[Material shown — start]

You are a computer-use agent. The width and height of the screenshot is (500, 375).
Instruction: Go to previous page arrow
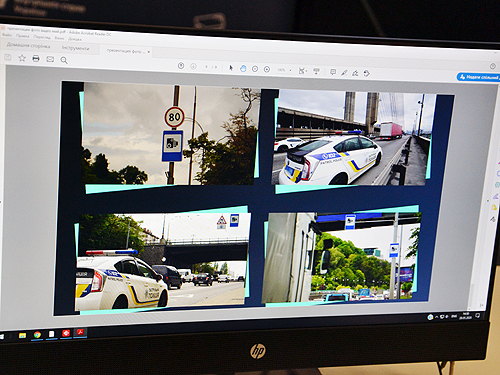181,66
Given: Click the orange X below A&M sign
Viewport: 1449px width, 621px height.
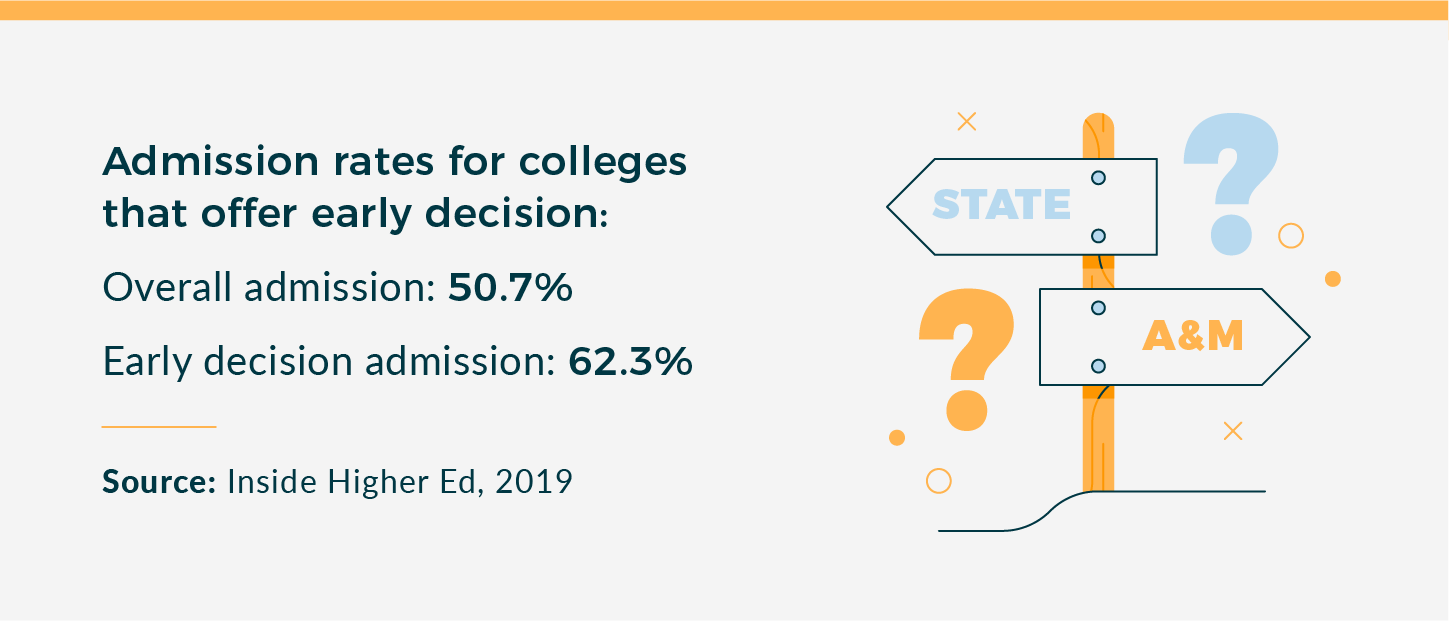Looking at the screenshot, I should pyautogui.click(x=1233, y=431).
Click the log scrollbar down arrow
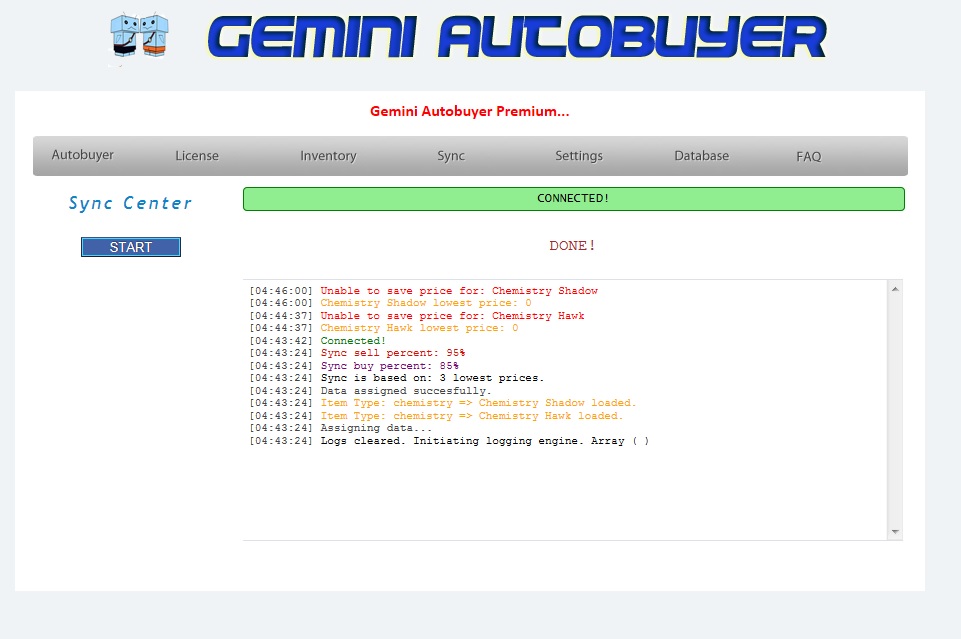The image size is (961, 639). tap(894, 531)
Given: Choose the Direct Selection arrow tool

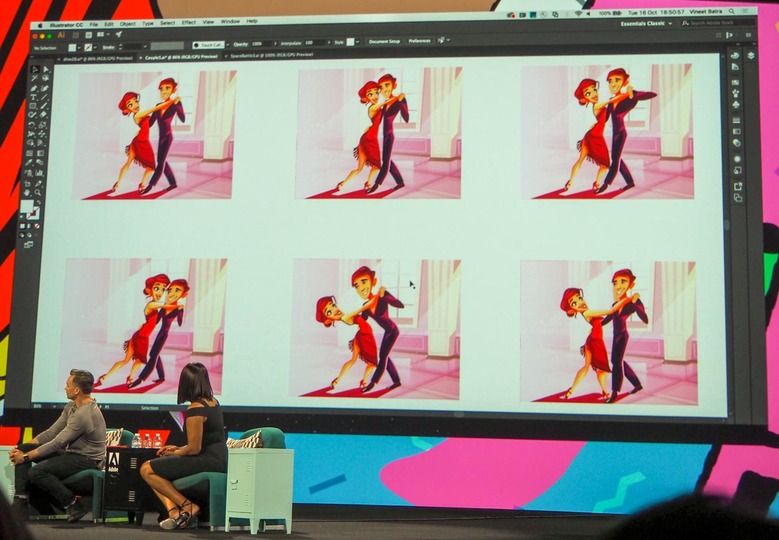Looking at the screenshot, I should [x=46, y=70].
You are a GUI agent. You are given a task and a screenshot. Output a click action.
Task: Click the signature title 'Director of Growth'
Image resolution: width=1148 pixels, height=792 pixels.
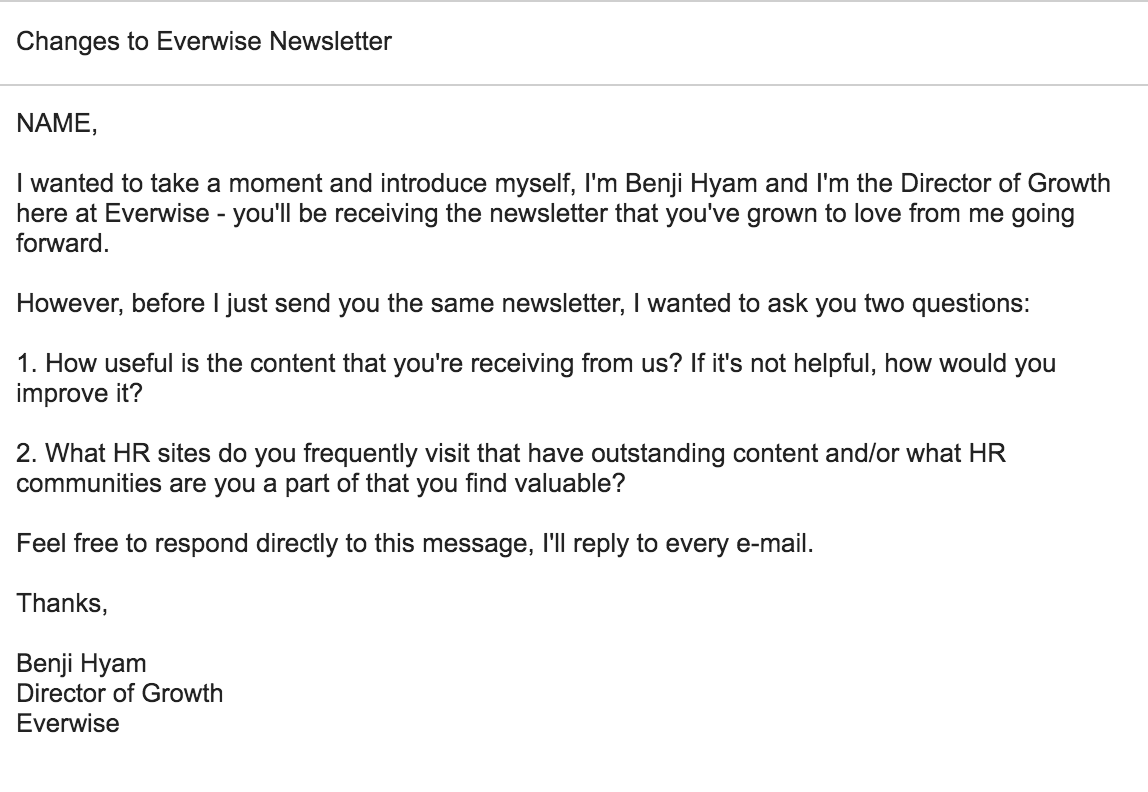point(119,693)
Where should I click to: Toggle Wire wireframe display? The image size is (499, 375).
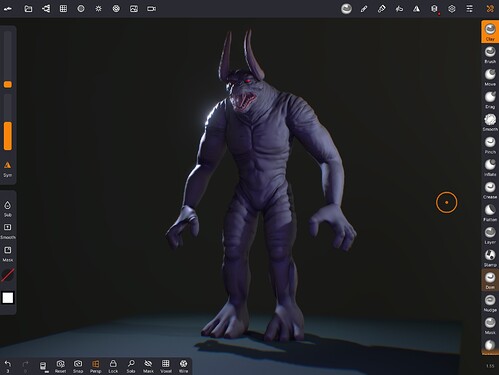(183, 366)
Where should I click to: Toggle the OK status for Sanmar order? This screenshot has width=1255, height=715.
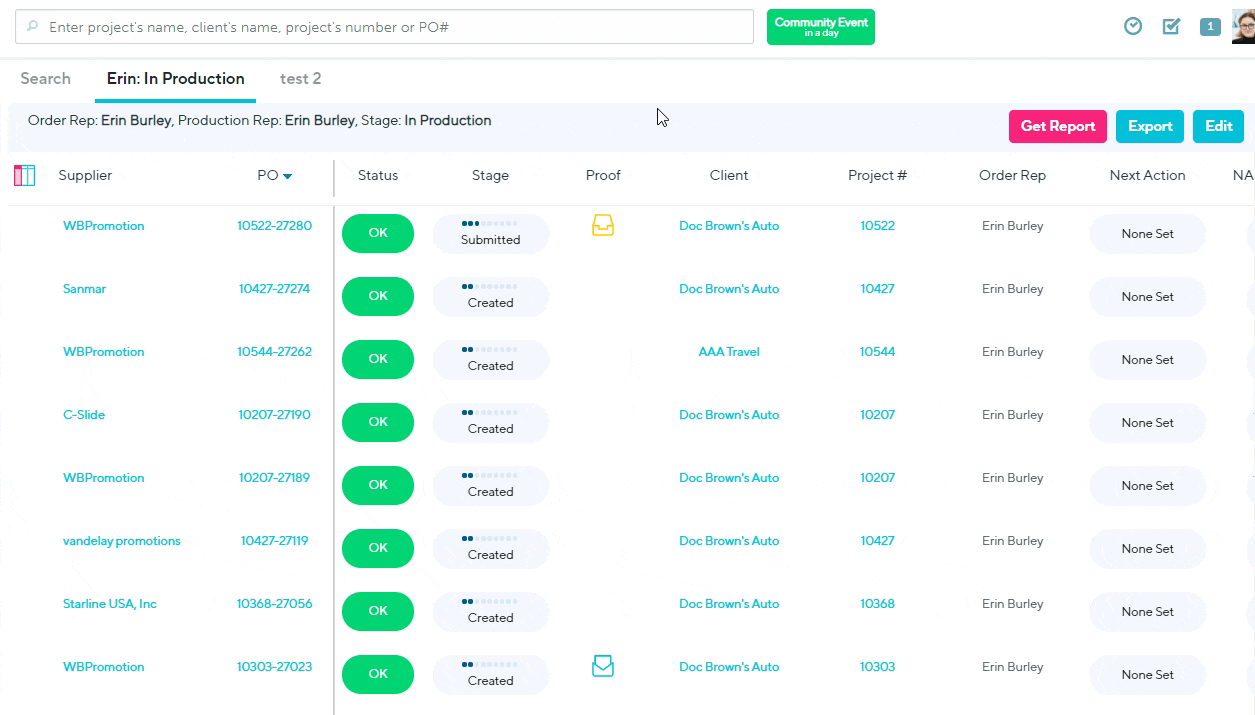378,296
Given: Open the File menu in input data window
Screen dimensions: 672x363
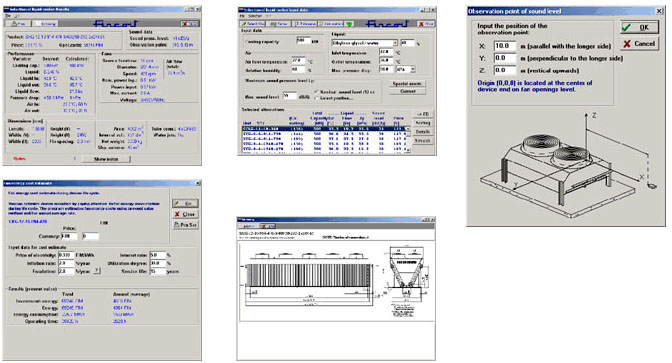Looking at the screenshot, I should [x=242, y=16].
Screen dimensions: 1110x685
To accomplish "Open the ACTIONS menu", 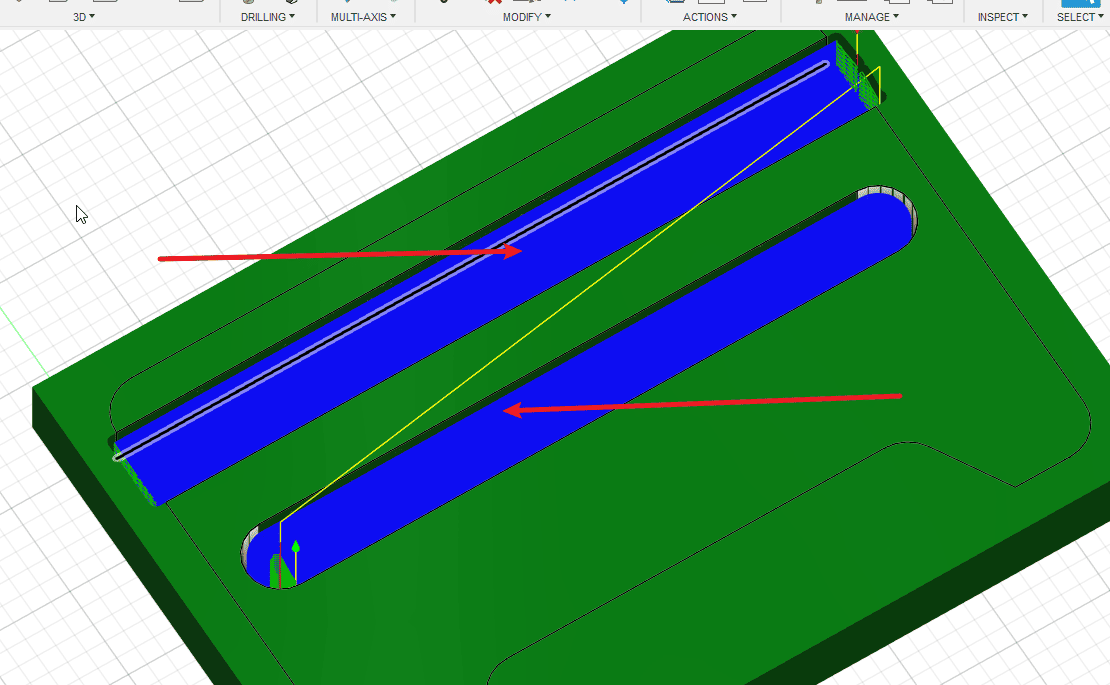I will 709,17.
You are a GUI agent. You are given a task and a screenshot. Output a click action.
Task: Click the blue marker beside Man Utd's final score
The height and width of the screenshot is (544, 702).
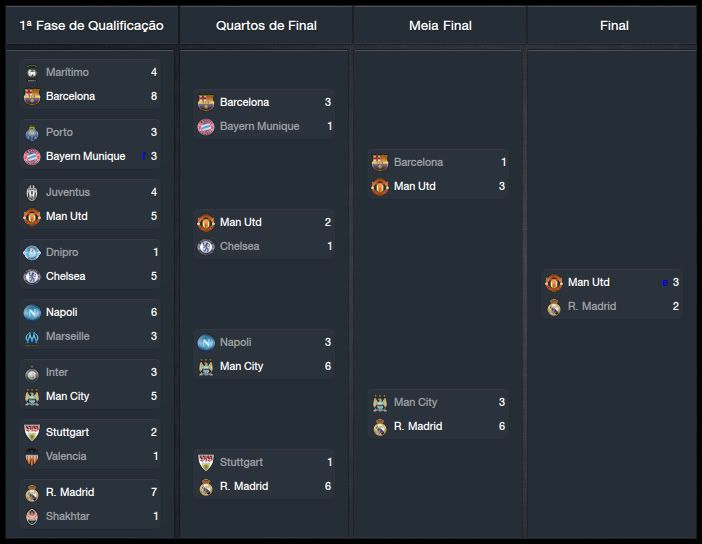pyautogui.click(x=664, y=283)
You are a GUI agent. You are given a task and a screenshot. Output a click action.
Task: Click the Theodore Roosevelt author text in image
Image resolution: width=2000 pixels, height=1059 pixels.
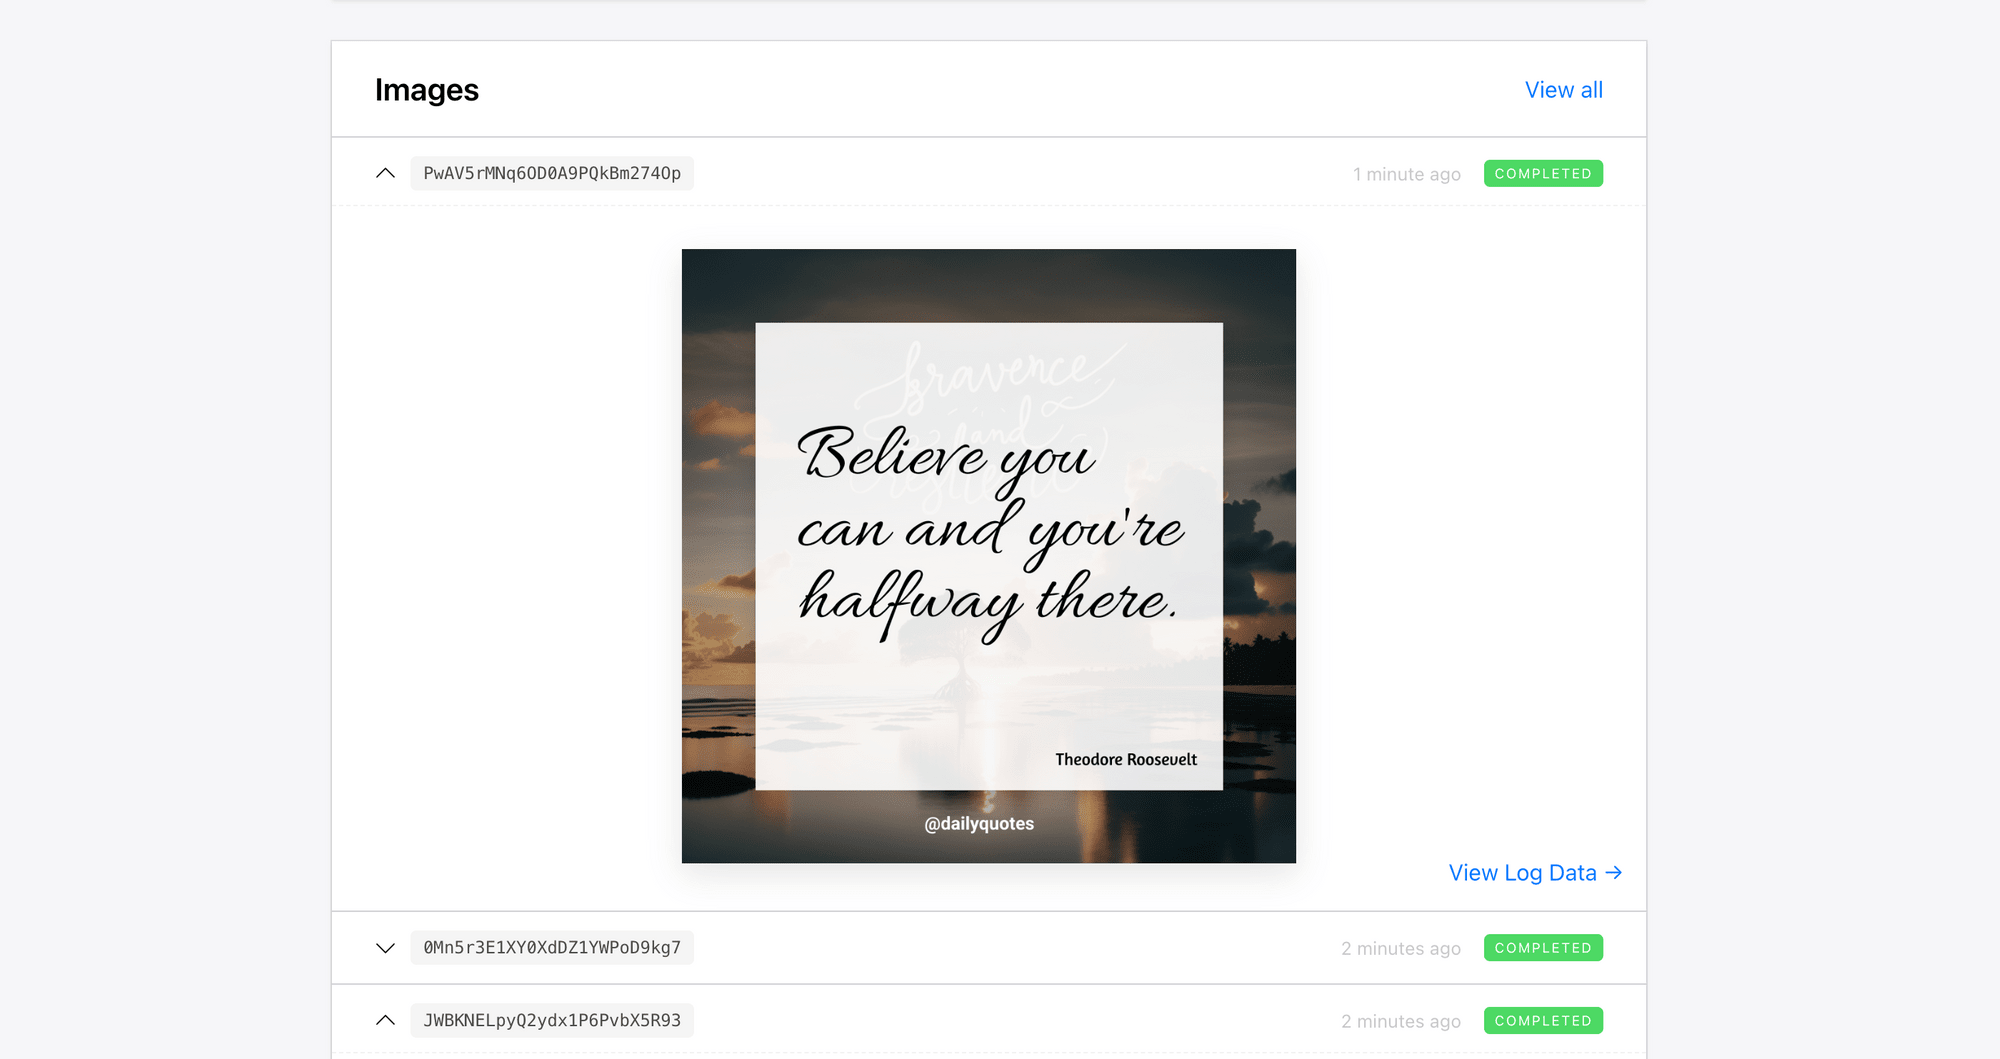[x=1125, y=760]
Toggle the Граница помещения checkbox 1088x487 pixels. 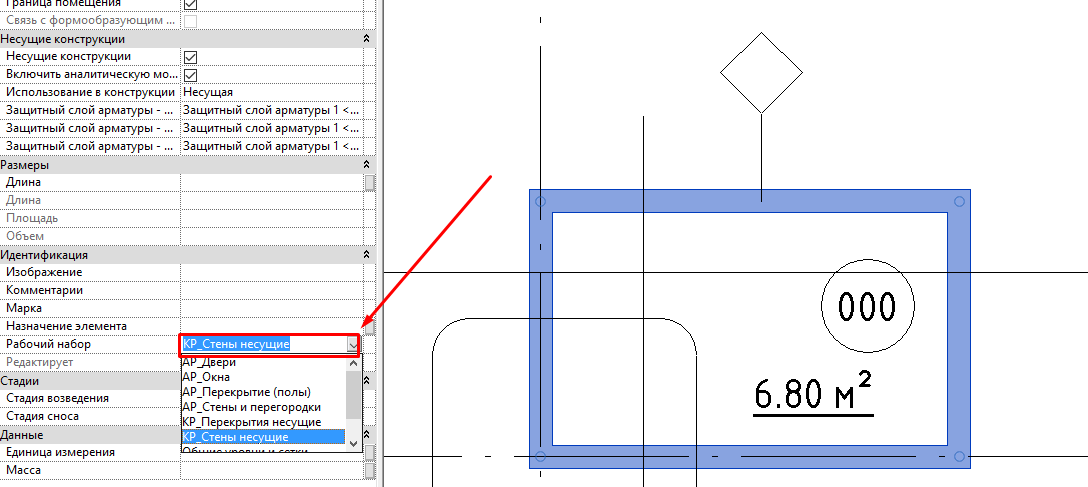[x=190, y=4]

[Material shown — finish]

▶ Prompt:
Beginning at the line that has "Task: Click the signature" and ending at the line that has "Screen dimensions: 1110x685", restate the listing above word for word, pictures left out.

▶ Answer area:
Task: Click the signature title 'Director of Growth'
Image resolution: width=1148 pixels, height=792 pixels.
point(119,693)
Where should I click to: Toggle Wire wireframe display? The image size is (499, 375).
(183, 366)
Where should I click to: Toggle the OK status for Sanmar order? This screenshot has width=1255, height=715.
378,296
Given: Open the File menu in input data window
Screen dimensions: 672x363
Looking at the screenshot, I should [x=242, y=16].
Screen dimensions: 1110x685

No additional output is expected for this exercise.